Em Homero, a noção de virtude (areté), ainda não atenuada por seu posterior uso puramente moral, significava o mais alto ideal cavalheiresco aliado a uma conduta cortesã e ao heroísmo guerreiro. Identificada a atributos da nobreza, a areté, em seu mais amplo sentido, designava não apenas a excelência humana, como também a superioridade de seres não-humanos, como a força dos deuses ou a rapidez dos cavalos nobres. Só algumas vezes, nos livros finais das epopéias, é que Homero identifica areté com qualidades morais ou espirituais. Em geral, significa força e destreza dos guerreiros ou dos lutadores, valor heróico intimamente vinculado à força física. A virtude em Homero é, portanto, atributo dos nobres, os aristoi.
Estreitamente associada às noções de honra e de dever, representa um atributo que o indivíduo possui desde seu nascimento, a manifestar que descende de ilustres antepassados. Os heróis, quando se apresentam, fazem questão, por isso mesmo, de revelar sua ascendência genealógica, garantia de seu valor pessoal. Os aristoi — os possuidores de areté — são uma minoria que se eleva acima da multidão de homens comuns: se são dotados de virtudes legadas por seus ancestrais, por outro lado precisam dar testemunho de sua excelência, manifestando as mesmas qualidades — valentia, força, habilidade — que caracterizaram seus antepassados. Essa demonstração do valor inato ocorria sobretudo nos combates singulares, nas justas cavalheirescas: as "aristéias" dos grandes heróis épicos. Séculos mais tarde, o pensamento ético e pedagógico de Platão e de Aristóteles estará fundamentado, em grande parte, na ética aristocrática dessa Grécia arcaica expressa nas epopéias homéricas. Só que — sinal de outros tempos — naqueles pensadores a aristocracia de sangue será substituída pela "aristocracia de espírito", baseada no cultivo da investigação científica e filosófica.

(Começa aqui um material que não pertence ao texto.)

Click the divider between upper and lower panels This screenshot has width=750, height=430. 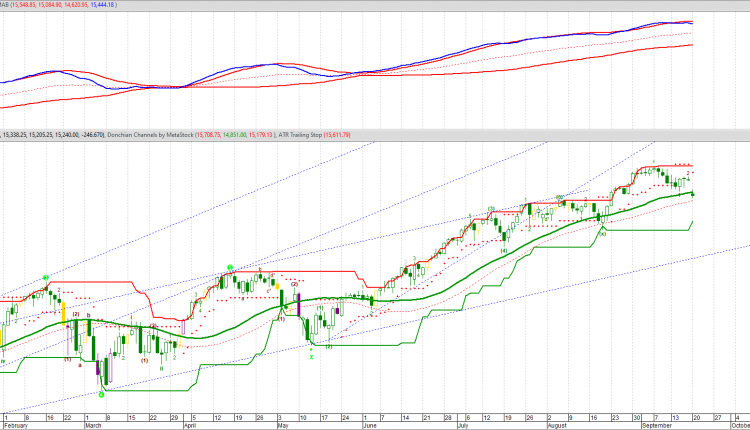(x=375, y=126)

Homero parece participar da crença, comum a várias culturas primitivas, de que o homem vivo abriga em si um "duplo", um outro eu. A existência desse "duplo" seria atestada pelos sonhos, quando o outro eu parece sair e realizar peripécias, inclusive envolvendo outros "duplos". A essa concepção de uma dupla existência do homem — como corporeidade perceptível e como imagem a se manifestar nos sonhos — está ligada a interpretação homérica da morte e da alma (psyché). A morte não representaria um nada para o homem: a psyché ou "duplo" desprender-se-ia pela boca ou pela ferida do agonizante, descendo às sombras subterrâneas do Erebo. Desligada definitivamente do corpo (que se decompõe), a psyché passa então a integrar o sombrio cortejo de seres que povoam o reino de Hades. Permanece como uma imagem ou "ídolo", semelhante na aparência ou corpo em que esteve abrigada; mas carece de consciência própria, pois nem sequer conserva as "faculdades" espirituais (inteligência, sensibilidade etc.). Impotentes, as sombras vagantes do Hades não interferem na vida dos homens; assim, não há por que lhes render culto ou buscar seus favores.

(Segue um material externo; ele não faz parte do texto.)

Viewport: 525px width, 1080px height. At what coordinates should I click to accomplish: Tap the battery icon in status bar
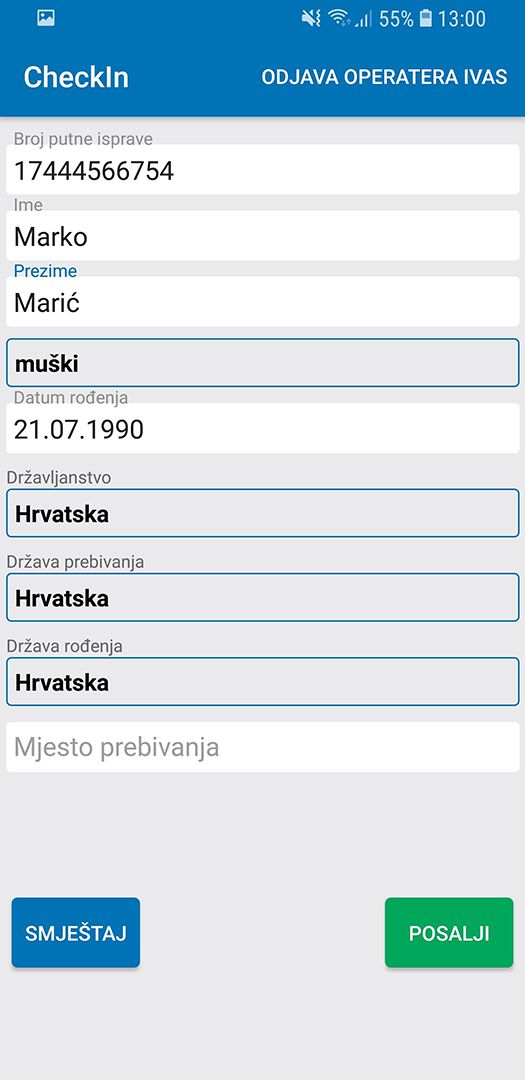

Humanizando os deuses e afastando o temor dos mortos, as epopéias homéricas descrevem um mundo luminoso no qual os valores da vida presente são exaltados. Se isso corresponde aos ideais aristocráticos da época, representa também o avanço de um processo de racionalização e laicização da cultura, que conduzirá à visão filosófica e científica de um universo governado pela razão: séculos mais tarde, o filósofo Heráclito de Éfeso fará de Zeus
um dos nomes do Logos, a razão universal.

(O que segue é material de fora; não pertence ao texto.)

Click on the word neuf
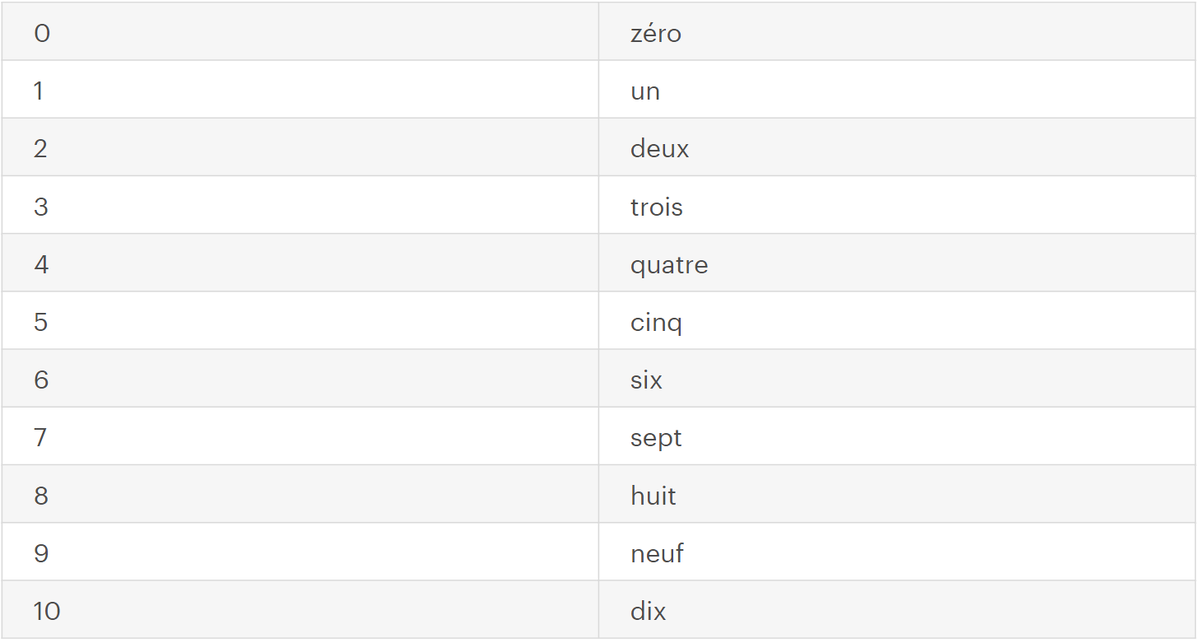The image size is (1200, 643). click(657, 553)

Na verdade, a Homero os gregos antigos voltarão sempre, não apenas para buscar modelos poéticos: temas e personagens homéricos serão freqüentemente utilizados pelos pensadores para servir de paradigmas ou de recursos argumentativos. As aventuras e o périplo de Ulisses, por exemplo, serão tomados, sobretudo a partir do socratismo dos cínicos, como símbolos morais. O Ulisses que retorna à pátria depois de arrostar e vencer inúmeros perigos e tentações seria o próprio símbolo dos esforços que a alma humana teria de realizar para voltar à sua natureza originária, à sua essencialidade — essa pátria.